Received:2024-07-15 Accepted:2024-09-09 Online:2024-11-18 Published:2024-11-10
Contact: *E-mail: chijingqi@qust.edu.cn (J. Chi),inorchemwl@qust.edu.cn (L. Wang).
About author:Jingqi Chi received her B. S. degree and Ph.D. degree from the State Key Laboratory of Heavy Oil Processing, China University of Petroleum (East China). She is currently an associate professor at Qing dao University of Science and Technology. Her research interests focus on the design and synthesis of transition metal-based nanostructures and porous MOFs materials for electrochemical applications.
Lei Wang was awarded a Ph.D. in chemistry from Jilin University in 2006 under the supervision of Prof. Shouhua Feng. He worked as a Postdoctoral Scholar in Shandong University, the State Key Laboratory of Crystal Materials from 2008 to 2010. He is currently a professor at Qingdao University of Science and Technology. His research interests mainly focus on the design and synthesis of functional organic-inorganic hybrids and porous MOFs materials, as well as their applications in photocatalysis, electrocatalysis, lithium-ion battery, etc.
Supported by:
National Natural Science Foundation of China(52072197);National Natural Science Foundation of China(52174283);National Natural Science Foundation of China(22301156);Natural Science Foundation of Shandong Province(ZR2021QE165);Youth Innovation and Technology Foundation of Shandong Higher Education Institutions, China(2019KJC004);Major Scientific and Technological Innovation Project(2019JZZY020405);Major Basic Research Program of Natural Science Foundation of Shandong Province(ZR2020ZD09);Shandong Province "Double-Hundred Talent Plan"(WST2020003);Taishan Scholar Young Talent Program(tsqn201909114);University Youth Innovation Team of Shandong Province(202201010318)

摘要/Abstract

摘要：

氢能被誉为“21世纪的终极能源”, 在灰氢、蓝氢、绿氢三条制氢路线中, 绿氢是唯一能够摆脱化石能源, 实现清洁零碳的制氢方式, 其中, 以可再生能源为动力的电解水制氢被视为实现绿色氢能生产的一种有效方法. 然而, 电解水技术受到阳极电催化析氧反应(OER)动力学活化能垒高和电子传输阻力大的限制. 近年来, 关于提升OER催化剂的策略不断出现, 包括元素掺杂、引入异质结构、应变工程和空位工程等, 其中空位工程中的阴离子空位工程被证明是一种提升OER活性的有效策略, 引起了广泛的关注.

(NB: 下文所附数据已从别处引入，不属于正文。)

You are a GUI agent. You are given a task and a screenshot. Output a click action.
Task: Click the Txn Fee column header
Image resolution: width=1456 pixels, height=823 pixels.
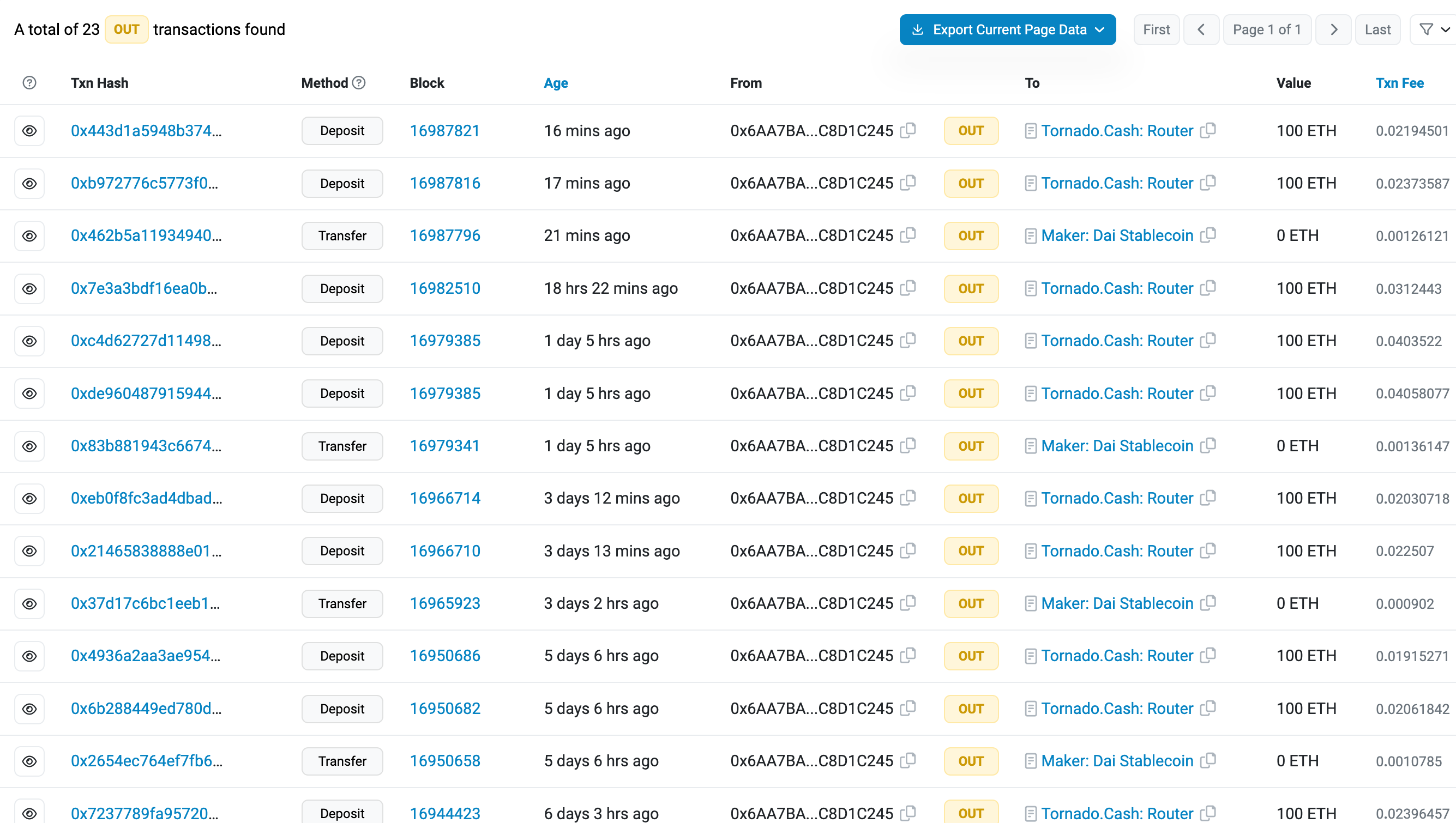click(x=1399, y=83)
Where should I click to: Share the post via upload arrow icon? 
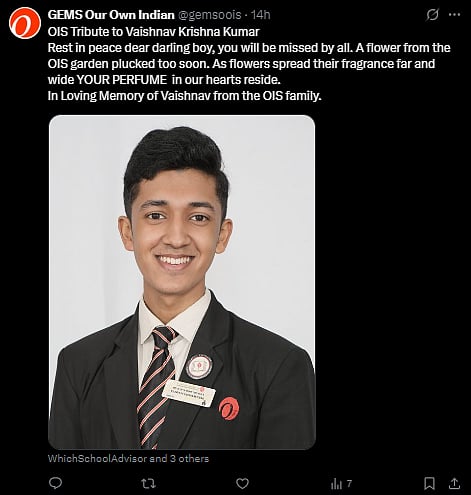pyautogui.click(x=455, y=483)
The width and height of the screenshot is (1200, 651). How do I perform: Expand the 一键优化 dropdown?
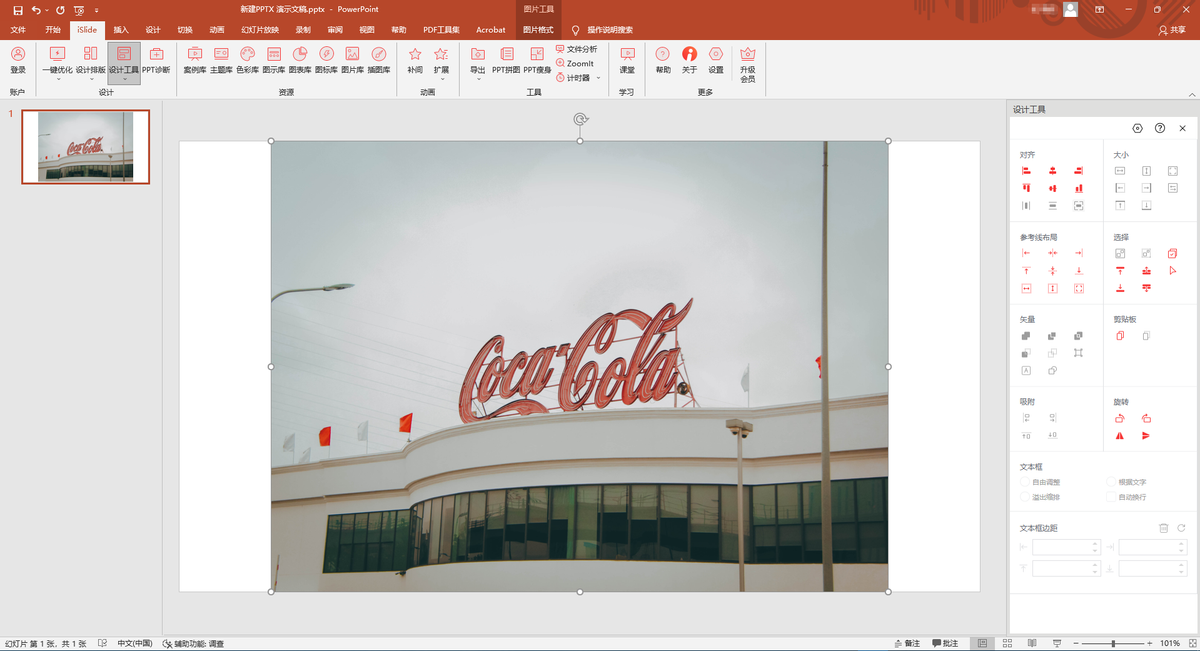[57, 79]
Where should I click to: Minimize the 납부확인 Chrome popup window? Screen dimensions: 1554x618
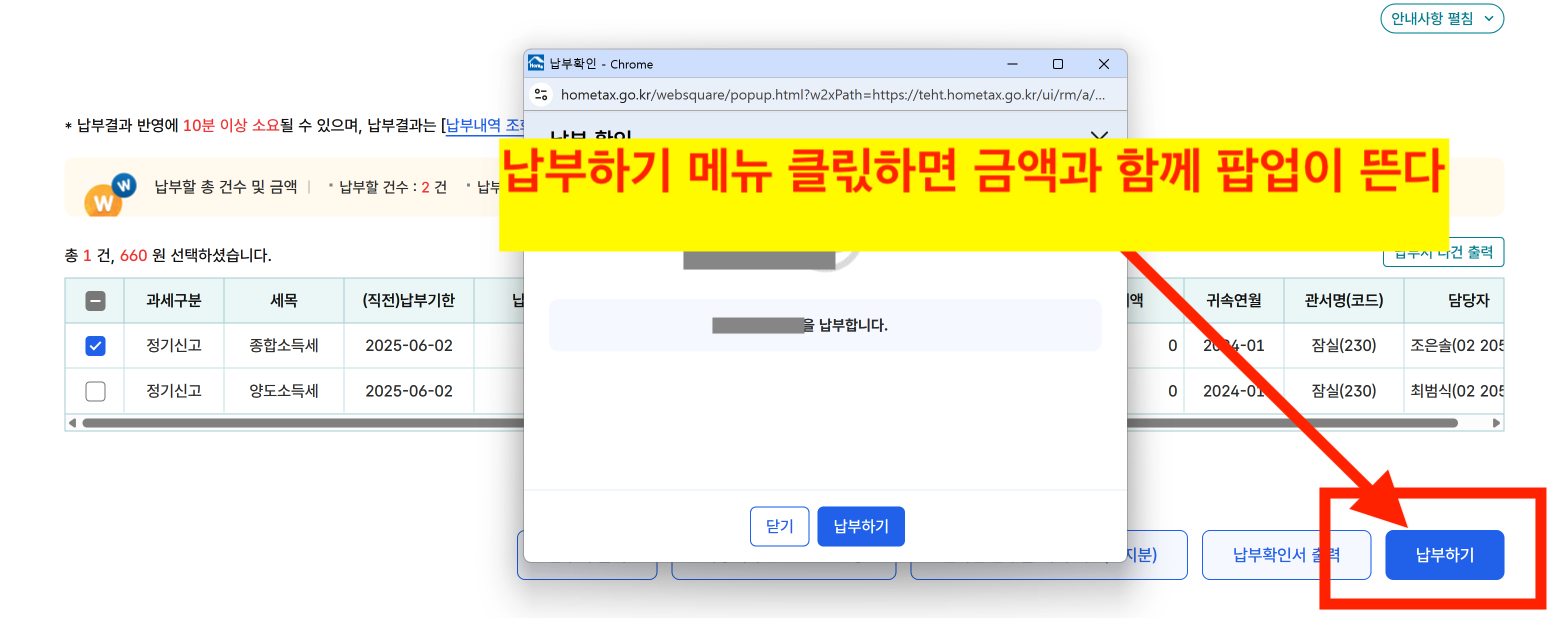pyautogui.click(x=1012, y=63)

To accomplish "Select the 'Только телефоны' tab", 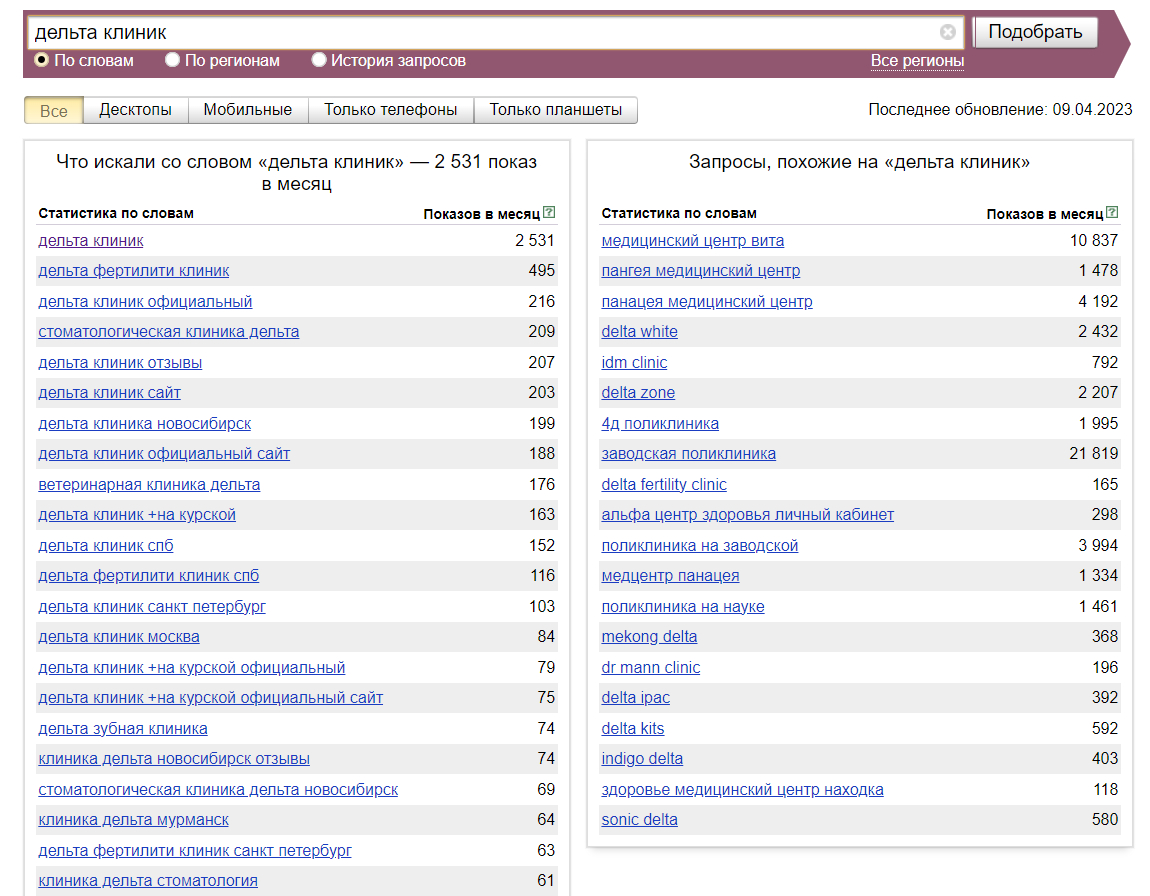I will (x=390, y=110).
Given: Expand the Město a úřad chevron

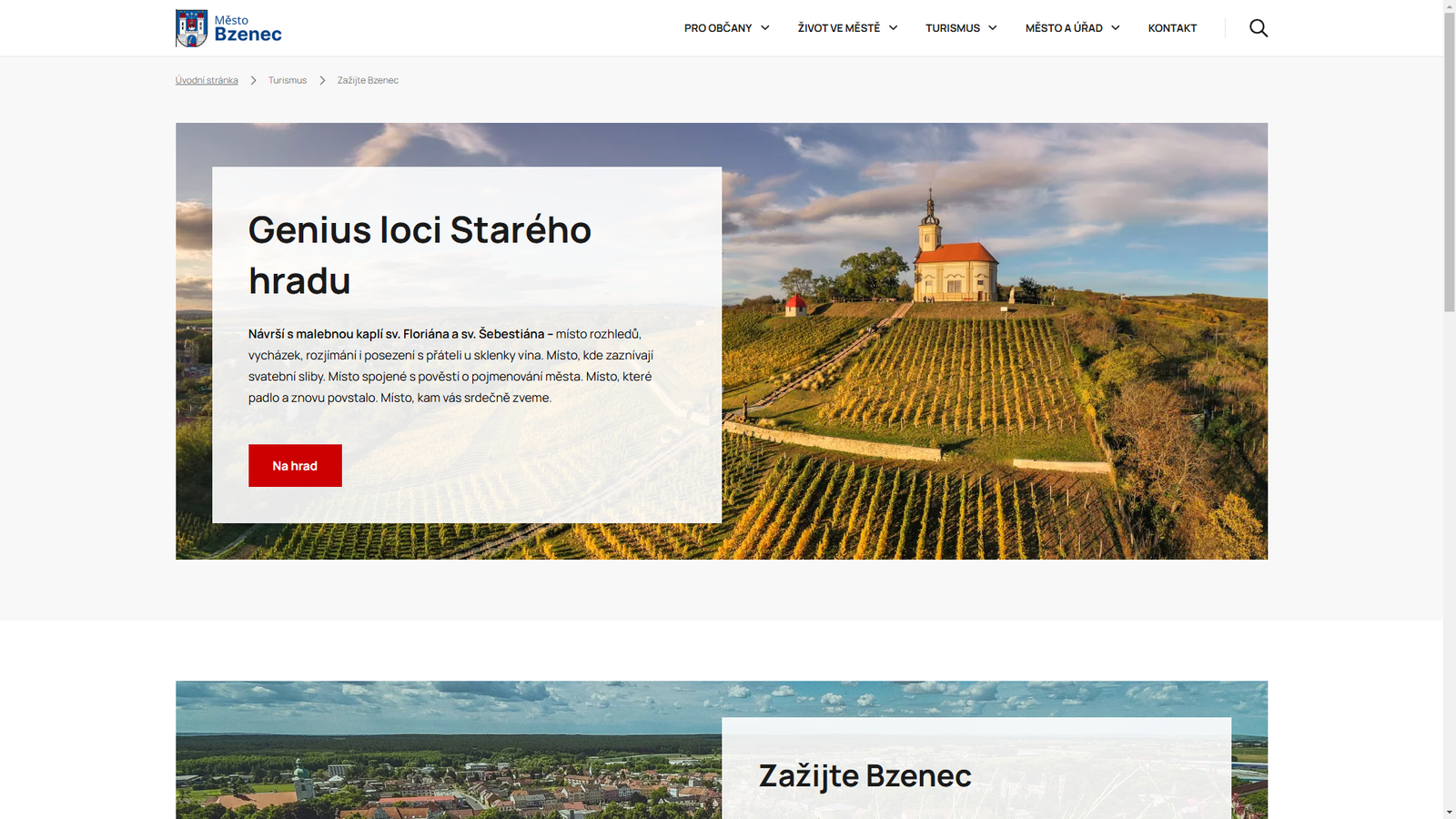Looking at the screenshot, I should tap(1116, 28).
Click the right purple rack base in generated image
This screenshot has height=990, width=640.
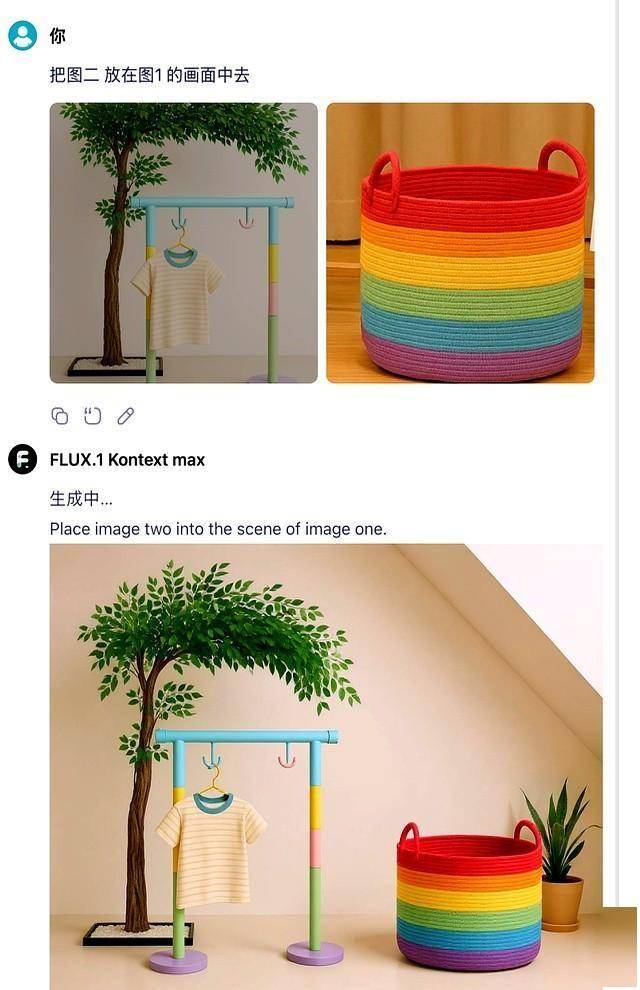pos(316,951)
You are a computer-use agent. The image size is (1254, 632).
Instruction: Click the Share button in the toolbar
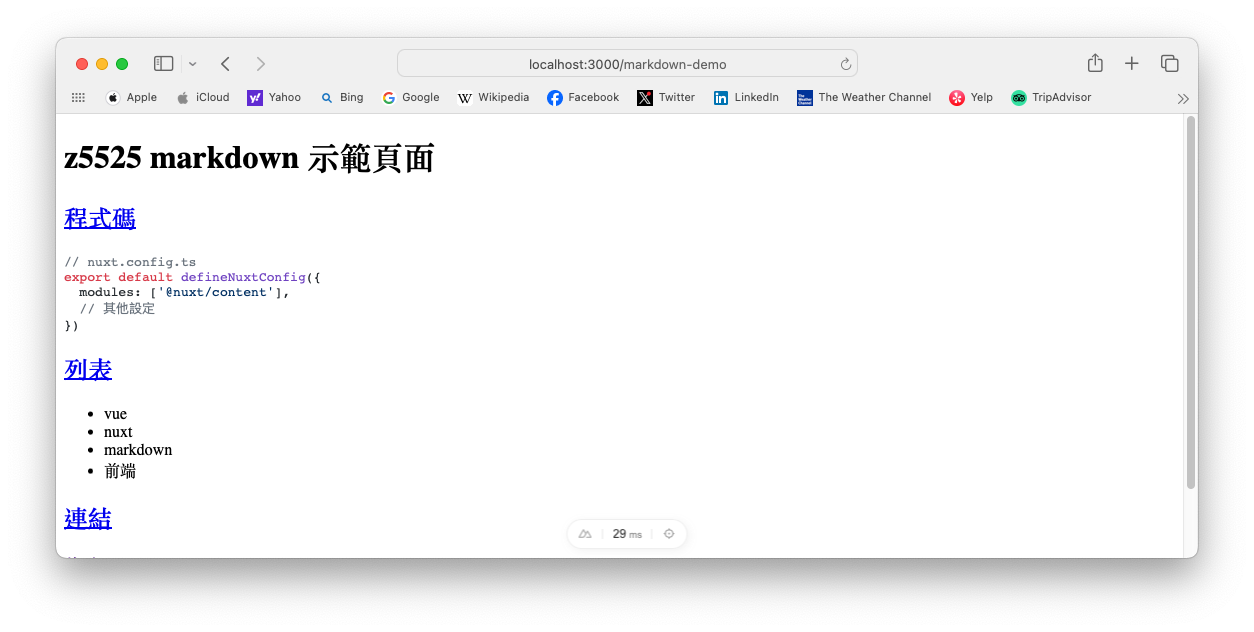1094,62
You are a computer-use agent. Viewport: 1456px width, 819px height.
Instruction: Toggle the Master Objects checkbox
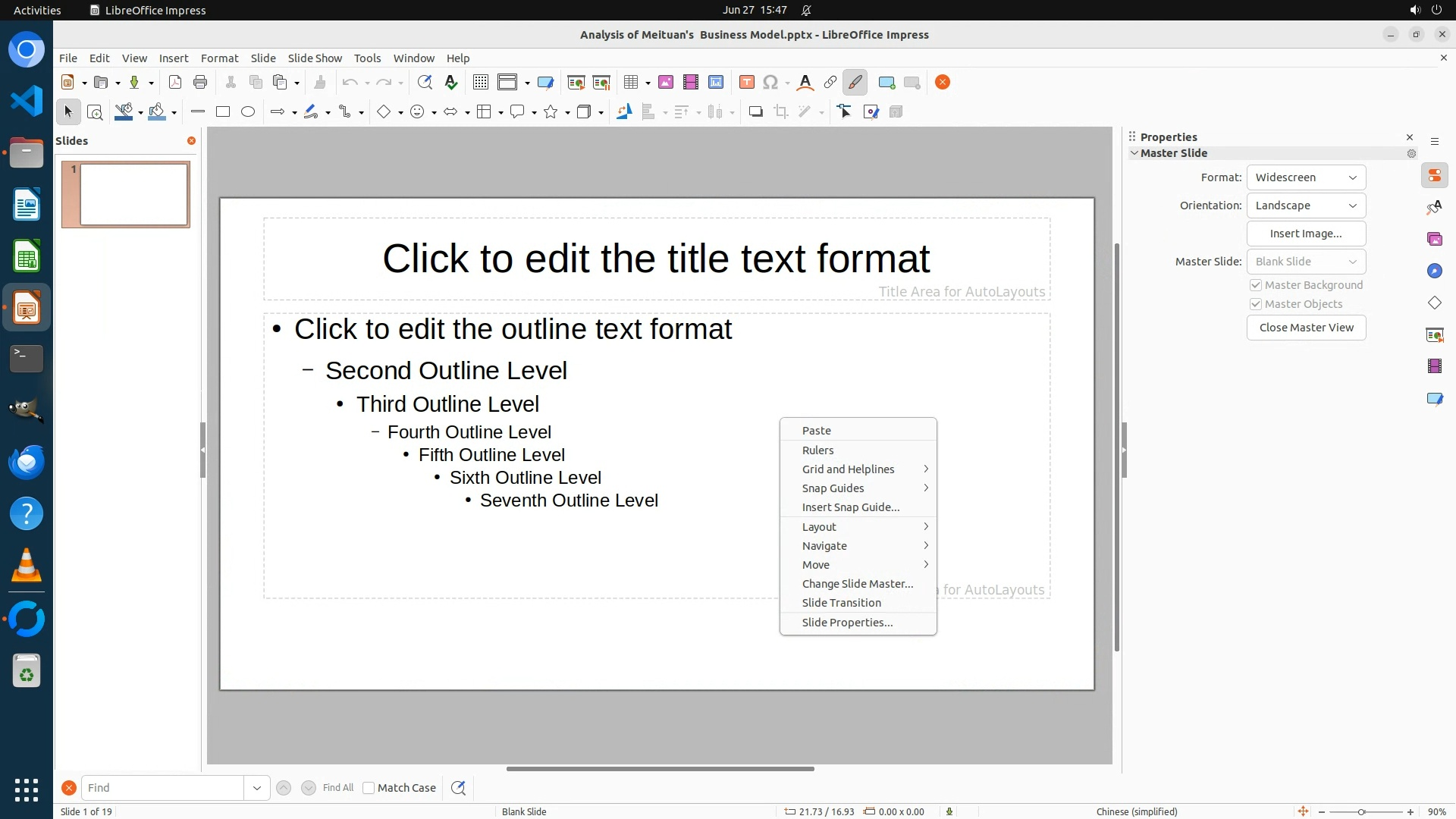point(1256,304)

本文系统总结了阴离子空位在OER电催化剂中的最新研究进展. 首先, 介绍了OER的发生机制. 总结了关于阴离子空位在OER机制过程中存在的活性与稳定性的平衡问题, 并概述了空位的引入方法, 在其基础上探讨了关于空位类型和空位浓度的调控策略. 通过重点介绍一些典型研究, 系统归纳了阴离子空位的表征方法(显微镜表征和光谱表征), 详细阐述了关于阴离子空位提升OER活性的作用机理, 主要包括提升电导率、调节电子结构和优化中间体吸附能. 此外, 还进一步探讨了关于提升富阴离子空位型OER催化剂稳定性的方式, 主要包括空位回填、空位再生和空位修饰. 其次, 按阴离子空位的类型进行了分类, 利用文献实例深入探讨了不同阴离子空位类型对OER电催化剂的影响机制. 最后, 提出了富阴离子空位型催化剂在OER过程中所面临的挑战, 例如催化反应是发生在催化剂表面的过程, 而空位在整个催化循环中也是动态变化的. 因此, 监测反应过程中空位的动态演变, 并在缺陷动力学、催化反应机理和催化活性之间建立联系, 这既关键又具有挑战性.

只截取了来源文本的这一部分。